Overview

This topic applies derivatives to real-world problems: finding maximum or minimum values in optimization, and solving problems where two or more quantities change over time using related rates. Both require modeling with functions and applying differentiation systematically.

Key Concepts and Structures

• Optimization:
  • Find a quantity to maximize or minimize (e.g., area, cost, profit)
  • Write an equation for the quantity to optimize (objective function)
  • Use constraints to reduce to a single-variable function
  • Take derivative, find critical points, test for max/min
• Related Rates:
  • Two or more variables change over time (usually with respect to t)
  • Differentiate both sides of an equation using the chain rule: \frac{d}{dt}
  • Plug in known values and solve for the unknown rate
• Common Shapes: Area of rectangle A = lw, volume of cone V = (1/3)\pi r^2h, Pythagorean Theorem a^2 + b^2 = c^2

Quick Tip

Practice Problems

1. A rectangle has a perimeter of 20 units.

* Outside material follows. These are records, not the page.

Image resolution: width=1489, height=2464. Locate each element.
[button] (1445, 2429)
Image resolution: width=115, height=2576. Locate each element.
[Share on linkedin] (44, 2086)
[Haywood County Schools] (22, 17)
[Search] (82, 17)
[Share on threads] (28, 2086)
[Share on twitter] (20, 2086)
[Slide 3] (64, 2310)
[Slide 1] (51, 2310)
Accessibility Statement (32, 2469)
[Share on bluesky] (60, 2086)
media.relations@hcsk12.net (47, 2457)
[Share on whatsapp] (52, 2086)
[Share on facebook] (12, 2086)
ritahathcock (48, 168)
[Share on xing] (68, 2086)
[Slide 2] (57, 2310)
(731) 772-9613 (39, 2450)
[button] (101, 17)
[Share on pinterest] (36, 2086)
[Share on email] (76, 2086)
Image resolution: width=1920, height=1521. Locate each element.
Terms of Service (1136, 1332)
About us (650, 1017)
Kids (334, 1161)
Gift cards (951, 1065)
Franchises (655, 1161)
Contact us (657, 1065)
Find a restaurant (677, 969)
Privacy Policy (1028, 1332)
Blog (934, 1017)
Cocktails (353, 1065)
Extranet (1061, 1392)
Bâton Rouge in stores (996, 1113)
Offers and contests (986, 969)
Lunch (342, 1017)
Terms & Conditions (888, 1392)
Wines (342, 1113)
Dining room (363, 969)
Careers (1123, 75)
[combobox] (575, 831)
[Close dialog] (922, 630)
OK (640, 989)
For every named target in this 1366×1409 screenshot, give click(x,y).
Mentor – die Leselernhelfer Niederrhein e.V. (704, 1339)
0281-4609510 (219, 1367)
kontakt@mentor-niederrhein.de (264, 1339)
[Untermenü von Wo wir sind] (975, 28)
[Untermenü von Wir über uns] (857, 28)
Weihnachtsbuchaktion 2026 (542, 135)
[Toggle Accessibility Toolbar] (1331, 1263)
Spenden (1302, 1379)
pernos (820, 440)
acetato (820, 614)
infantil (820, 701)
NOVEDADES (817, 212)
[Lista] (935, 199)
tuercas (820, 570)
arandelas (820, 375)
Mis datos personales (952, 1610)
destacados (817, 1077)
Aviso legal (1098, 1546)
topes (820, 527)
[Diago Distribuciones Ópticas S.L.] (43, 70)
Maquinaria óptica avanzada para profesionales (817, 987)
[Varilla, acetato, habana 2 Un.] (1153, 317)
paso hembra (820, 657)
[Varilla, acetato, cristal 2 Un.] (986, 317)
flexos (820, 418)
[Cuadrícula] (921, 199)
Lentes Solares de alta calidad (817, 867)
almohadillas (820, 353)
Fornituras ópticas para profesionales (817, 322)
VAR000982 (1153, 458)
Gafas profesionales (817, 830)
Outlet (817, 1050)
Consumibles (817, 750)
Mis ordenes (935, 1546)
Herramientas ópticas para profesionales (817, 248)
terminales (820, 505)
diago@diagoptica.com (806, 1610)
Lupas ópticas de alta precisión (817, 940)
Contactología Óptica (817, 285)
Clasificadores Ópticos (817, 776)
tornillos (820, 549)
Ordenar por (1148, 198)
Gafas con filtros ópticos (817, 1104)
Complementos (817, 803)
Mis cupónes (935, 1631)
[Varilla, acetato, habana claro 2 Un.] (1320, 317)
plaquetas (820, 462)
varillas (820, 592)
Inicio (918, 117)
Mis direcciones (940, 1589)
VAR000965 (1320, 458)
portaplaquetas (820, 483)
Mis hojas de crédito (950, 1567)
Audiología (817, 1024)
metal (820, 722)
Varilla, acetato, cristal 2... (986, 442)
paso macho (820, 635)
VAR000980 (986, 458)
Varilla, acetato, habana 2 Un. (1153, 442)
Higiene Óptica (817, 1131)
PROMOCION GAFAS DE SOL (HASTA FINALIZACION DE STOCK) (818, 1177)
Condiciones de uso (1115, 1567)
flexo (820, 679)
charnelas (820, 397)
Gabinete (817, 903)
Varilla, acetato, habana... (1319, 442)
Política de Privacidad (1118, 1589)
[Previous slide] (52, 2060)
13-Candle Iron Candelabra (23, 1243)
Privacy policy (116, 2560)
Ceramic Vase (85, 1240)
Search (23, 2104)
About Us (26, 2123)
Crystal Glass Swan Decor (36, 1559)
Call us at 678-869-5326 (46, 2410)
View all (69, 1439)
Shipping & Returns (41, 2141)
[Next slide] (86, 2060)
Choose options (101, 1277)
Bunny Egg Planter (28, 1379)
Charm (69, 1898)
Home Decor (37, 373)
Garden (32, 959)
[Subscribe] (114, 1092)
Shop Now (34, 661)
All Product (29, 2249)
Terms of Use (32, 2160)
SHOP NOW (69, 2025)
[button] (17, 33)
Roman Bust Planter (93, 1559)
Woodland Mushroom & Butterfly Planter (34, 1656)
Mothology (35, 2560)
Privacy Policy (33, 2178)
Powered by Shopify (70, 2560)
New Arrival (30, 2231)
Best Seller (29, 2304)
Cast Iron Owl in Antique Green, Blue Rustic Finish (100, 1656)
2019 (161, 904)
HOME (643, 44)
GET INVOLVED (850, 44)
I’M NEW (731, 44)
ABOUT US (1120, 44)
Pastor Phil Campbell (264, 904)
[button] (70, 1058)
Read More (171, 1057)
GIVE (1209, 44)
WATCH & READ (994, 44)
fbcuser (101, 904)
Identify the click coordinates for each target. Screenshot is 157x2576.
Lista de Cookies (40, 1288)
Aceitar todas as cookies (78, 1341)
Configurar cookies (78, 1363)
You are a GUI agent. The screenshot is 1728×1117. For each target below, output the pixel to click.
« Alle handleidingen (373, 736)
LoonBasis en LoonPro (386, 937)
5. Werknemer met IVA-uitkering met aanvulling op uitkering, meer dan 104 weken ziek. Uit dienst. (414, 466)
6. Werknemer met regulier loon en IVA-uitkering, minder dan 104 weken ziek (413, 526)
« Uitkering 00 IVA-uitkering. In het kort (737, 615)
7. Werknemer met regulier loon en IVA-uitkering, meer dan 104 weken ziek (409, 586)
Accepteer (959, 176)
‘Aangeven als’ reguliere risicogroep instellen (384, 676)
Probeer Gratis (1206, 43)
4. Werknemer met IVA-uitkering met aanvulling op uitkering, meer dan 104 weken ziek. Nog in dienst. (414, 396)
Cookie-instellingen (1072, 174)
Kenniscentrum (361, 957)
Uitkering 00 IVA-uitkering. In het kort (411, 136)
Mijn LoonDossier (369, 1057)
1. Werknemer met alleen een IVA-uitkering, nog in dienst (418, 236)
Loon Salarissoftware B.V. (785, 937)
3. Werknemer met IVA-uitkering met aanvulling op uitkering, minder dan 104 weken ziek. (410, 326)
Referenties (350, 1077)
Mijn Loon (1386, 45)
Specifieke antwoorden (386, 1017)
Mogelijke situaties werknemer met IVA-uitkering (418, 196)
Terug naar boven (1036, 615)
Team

What is the maximum possible area?
   Show Solution

   Step 1: Let width = w, length = l. Perimeter: 2l + 2w = 20

   Simplify: l = 10 - w

   Area: A = lw = w(10 - w)

   Take derivative: A' = 10 - 2w. Set A' = 0 → w = 5

   Final Answer: Maximum area is at w = l = 5 → A = 25

2. A balloon rises at 4 ft/sec. A person stands 10 ft away. How fast is the distance from the person to the balloon changing when the balloon is 24 ft high?
   Show Solution

   Step 1: Use Pythagorean Theorem: z^2 = x^2 + y^2, where z is the distance

   x = 10 (constant), y = height, \frac{dy}{dt} = 4

   Differentiating: 2z \cdot \frac{dz}{dt} = 2y \cdot \frac{dy}{dt}

   At y = 24: z = \sqrt{10^2 + 24^2} = 26

   Solve: 2(26) \cdot \frac{dz}{dt} = 2(24)(4) → \frac{dz}{dt} = \frac{192}{52} = \frac{48}{13}

   Final Answer: Distance increasing at \frac{48}{13} ft/sec